Memory-Safe Buffer Access
All buffer operations use safe Rust patterns:
#![allow(unused)]
fn main() {
// Safe buffer access with bounds checking
fn read_bytes(buffer: &[u8], offset: usize, length: usize) -> Option<&[u8]> {
buffer.get(offset..offset.saturating_add(length))
}
}
Error Handling Strategy
The library uses Result types with nested error enums throughout:
#![allow(unused)]
fn main() {
pub type Result<T> = std::result::Result<T, LibmagicError>;
#[derive(Debug, thiserror::Error)]
pub enum LibmagicError {
#[error("Parse error: {0}")]
ParseError(#[from] ParseError),
#[error("Evaluation error: {0}")]
EvaluationError(#[from] EvaluationError),
#[error("I/O error: {0}")]
IoError(#[from] std::io::Error),
#[error("Evaluation timeout exceeded after {timeout_ms}ms")]

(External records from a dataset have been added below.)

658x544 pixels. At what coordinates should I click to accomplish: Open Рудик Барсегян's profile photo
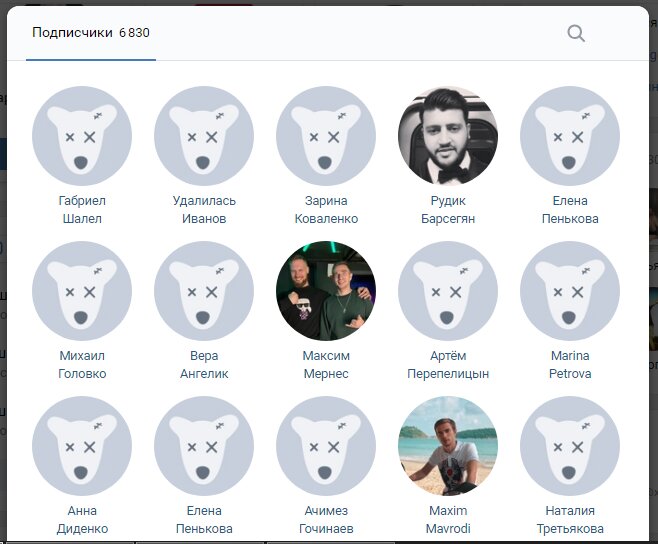pyautogui.click(x=448, y=136)
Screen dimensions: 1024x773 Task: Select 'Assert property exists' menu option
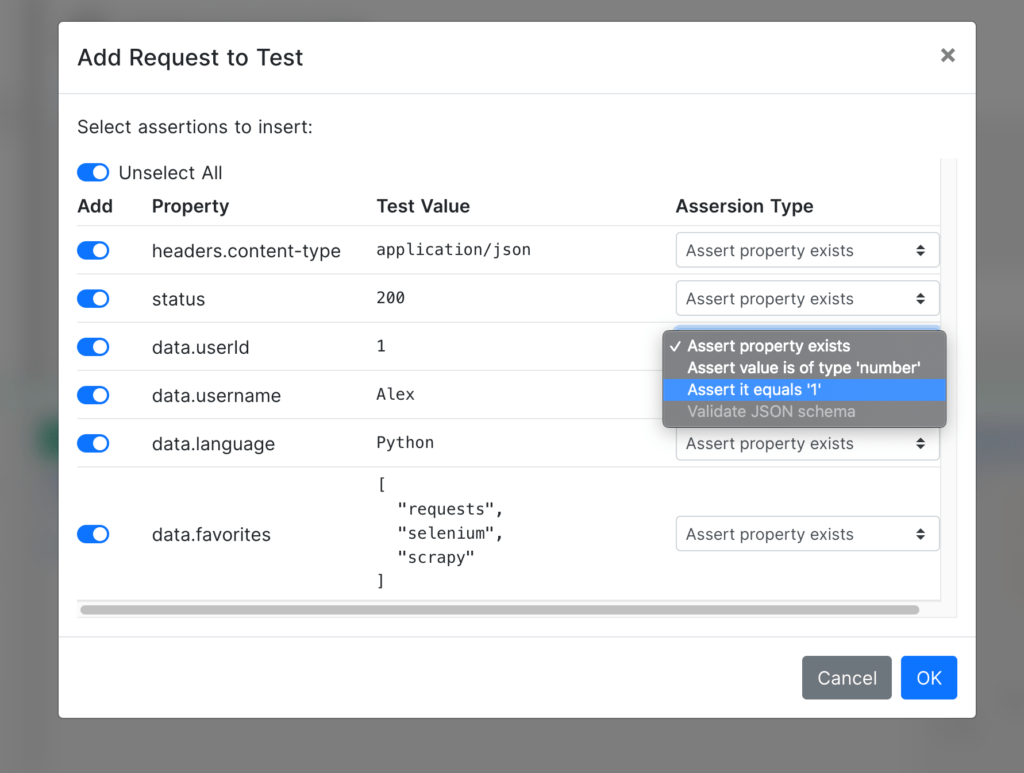[768, 346]
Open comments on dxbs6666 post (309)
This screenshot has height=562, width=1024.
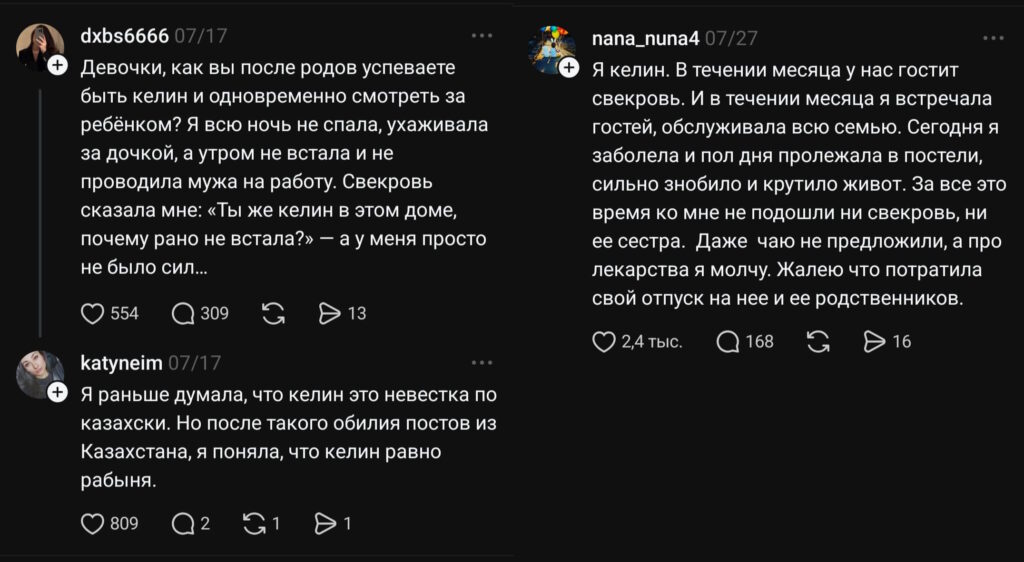pyautogui.click(x=184, y=314)
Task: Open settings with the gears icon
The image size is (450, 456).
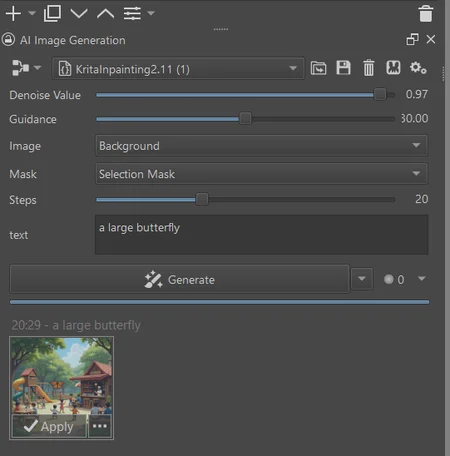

Timeout { timeout_ms: u64 },
}
#[derive(Debug, thiserror::Error)]
pub enum ParseError {
#[error("Invalid syntax at line {line}: {message}")]
InvalidSyntax { line: usize, message: String },
#[error("Unsupported format at line {line}: {format_type}")]
UnsupportedFormat { line: usize, format_type: String, message: String },
// ... additional variants
}
#[derive(Debug, thiserror::Error)]
pub enum EvaluationError {
#[error("Buffer overrun at offset {offset}")]
BufferOverrun { offset: usize },
#[error("Recursion limit exceeded (depth: {depth})")]
RecursionLimitExceeded { depth: u32 },
// ... additional variants
}
}
Performance Considerations
Memory Efficiency
- Zero-copy operations where possible
- Memory-mapped I/O to avoid loading entire files
- Lazy evaluation to skip unnecessary work
- Rule caching to avoid re-parsing magic files
Computational Efficiency
- Early termination when definitive matches are found
- Optimized rule ordering based on match probability
- Efficient string matching using algorithms like Aho-Corasick
- Minimal allocations in hot paths
Scalability
- Parallel evaluation for multiple files (future)
- Streaming support for large files (future)
- Incremental parsing for large magic databases
- Resource limits to prevent runaway evaluations
Module Dependencies
flowchart TD
L[lib.rs<br/>Public API and coordination]
L --> P[parser/<br/>Magic file parsing]
L --> E[evaluator/<br/>Rule evaluation engine]
L --> O[output/<br/>Result formatting]
L --> I[io/<br/>File I/O utilities]
L --> ER[error.rs<br/>Error types]
P --> ER
E --> P
E --> I
E --> ER
O --> ER
style L fill:#2a1a4a,stroke:#b39ddb,color:#e0e0e0
style P fill:#4a3000,stroke:#ffb74d,color:#e0e0e0
style E fill:#4a3000,stroke:#ffb74d,color:#e0e0e0
style O fill:#4a3000,stroke:#ffb74d,color:#e0e0e0
style I fill:#1b3d1b,stroke:#66bb6a,color:#e0e0e0
style ER fill:#4a1a1a,stroke:#ef5350,color:#e0e0e0
Dependency Rules:
- No circular dependencies between modules
- Clear interfaces with well-defined responsibilities
- Minimal coupling between components
- Testable boundaries for each module
This architecture ensures the library is maintainable, performant, and extensible while providing a clean API for both CLI and library usage.